=== Source data ===

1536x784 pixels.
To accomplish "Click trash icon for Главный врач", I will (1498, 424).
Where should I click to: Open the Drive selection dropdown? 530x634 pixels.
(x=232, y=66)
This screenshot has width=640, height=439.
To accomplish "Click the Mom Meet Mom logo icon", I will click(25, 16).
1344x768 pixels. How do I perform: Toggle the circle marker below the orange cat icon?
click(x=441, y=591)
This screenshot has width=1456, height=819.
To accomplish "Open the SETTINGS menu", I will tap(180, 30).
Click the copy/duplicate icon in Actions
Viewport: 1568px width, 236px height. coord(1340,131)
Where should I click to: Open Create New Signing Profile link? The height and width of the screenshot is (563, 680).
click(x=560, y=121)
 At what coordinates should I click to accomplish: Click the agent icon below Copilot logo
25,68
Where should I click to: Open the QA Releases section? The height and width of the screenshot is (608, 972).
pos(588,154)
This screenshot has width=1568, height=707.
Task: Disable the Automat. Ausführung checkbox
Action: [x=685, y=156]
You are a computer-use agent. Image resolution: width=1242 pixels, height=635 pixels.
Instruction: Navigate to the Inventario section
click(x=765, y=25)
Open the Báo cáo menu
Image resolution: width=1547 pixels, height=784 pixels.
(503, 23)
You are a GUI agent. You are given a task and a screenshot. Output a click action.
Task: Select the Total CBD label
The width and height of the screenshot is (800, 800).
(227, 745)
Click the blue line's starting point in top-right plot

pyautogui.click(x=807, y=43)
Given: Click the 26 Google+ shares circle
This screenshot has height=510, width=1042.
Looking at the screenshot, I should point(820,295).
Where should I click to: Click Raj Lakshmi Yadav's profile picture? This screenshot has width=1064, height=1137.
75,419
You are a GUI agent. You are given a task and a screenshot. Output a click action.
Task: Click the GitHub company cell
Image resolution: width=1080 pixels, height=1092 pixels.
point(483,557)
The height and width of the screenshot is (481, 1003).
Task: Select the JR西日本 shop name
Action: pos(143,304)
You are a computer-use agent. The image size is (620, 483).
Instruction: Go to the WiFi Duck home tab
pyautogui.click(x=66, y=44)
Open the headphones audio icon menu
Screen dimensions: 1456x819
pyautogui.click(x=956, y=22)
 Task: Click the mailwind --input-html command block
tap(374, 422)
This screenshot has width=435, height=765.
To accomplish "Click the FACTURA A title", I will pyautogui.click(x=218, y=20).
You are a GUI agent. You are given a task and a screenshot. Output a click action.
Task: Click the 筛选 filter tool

===

Reproduce every row above word for word, changing nothing.

Output of the exercise
1536x784 pixels.
To accomplish "Click trash icon for Главный врач", I will (1498, 424).
Where should I click to: Open the Drive selection dropdown? 530x634 pixels.
(x=232, y=66)
This screenshot has width=640, height=439.
To accomplish "Click the Mom Meet Mom logo icon", I will click(25, 16).
1344x768 pixels. How do I perform: Toggle the circle marker below the orange cat icon?
click(x=441, y=591)
This screenshot has width=1456, height=819.
To accomplish "Open the SETTINGS menu", I will tap(180, 30).
Click the copy/duplicate icon in Actions
Viewport: 1568px width, 236px height. coord(1340,131)
Where should I click to: Open Create New Signing Profile link? The height and width of the screenshot is (563, 680).
click(x=560, y=121)
 At what coordinates should I click to accomplish: Click the agent icon below Copilot logo
25,68
Where should I click to: Open the QA Releases section? The height and width of the screenshot is (608, 972).
pos(588,154)
This screenshot has width=1568, height=707.
Task: Disable the Automat. Ausführung checkbox
Action: [x=685, y=156]
You are a computer-use agent. Image resolution: width=1242 pixels, height=635 pixels.
Instruction: Navigate to the Inventario section
click(x=765, y=25)
Open the Báo cáo menu
Image resolution: width=1547 pixels, height=784 pixels.
(503, 23)
You are a GUI agent. You are given a task and a screenshot. Output a click action.
Task: Select the Total CBD label
The width and height of the screenshot is (800, 800).
(227, 745)
Click the blue line's starting point in top-right plot

pyautogui.click(x=807, y=43)
Given: Click the 26 Google+ shares circle
This screenshot has height=510, width=1042.
Looking at the screenshot, I should point(820,295).
Where should I click to: Click Raj Lakshmi Yadav's profile picture? This screenshot has width=1064, height=1137.
75,419
You are a GUI agent. You are given a task and a screenshot. Output a click action.
Task: Click the GitHub company cell
Image resolution: width=1080 pixels, height=1092 pixels.
point(483,557)
The height and width of the screenshot is (481, 1003).
Task: Select the JR西日本 shop name
Action: pos(143,304)
You are a computer-use agent. The image size is (620, 483).
Instruction: Go to the WiFi Duck home tab
pyautogui.click(x=66, y=44)
Open the headphones audio icon menu
Screen dimensions: 1456x819
pyautogui.click(x=956, y=22)
 Task: Click the mailwind --input-html command block
tap(374, 422)
This screenshot has width=435, height=765.
To accomplish "Click the FACTURA A title", I will pyautogui.click(x=218, y=20).
You are a GUI agent. You are given a task and a screenshot. Output a click action.
Task: Click the 筛选 filter tool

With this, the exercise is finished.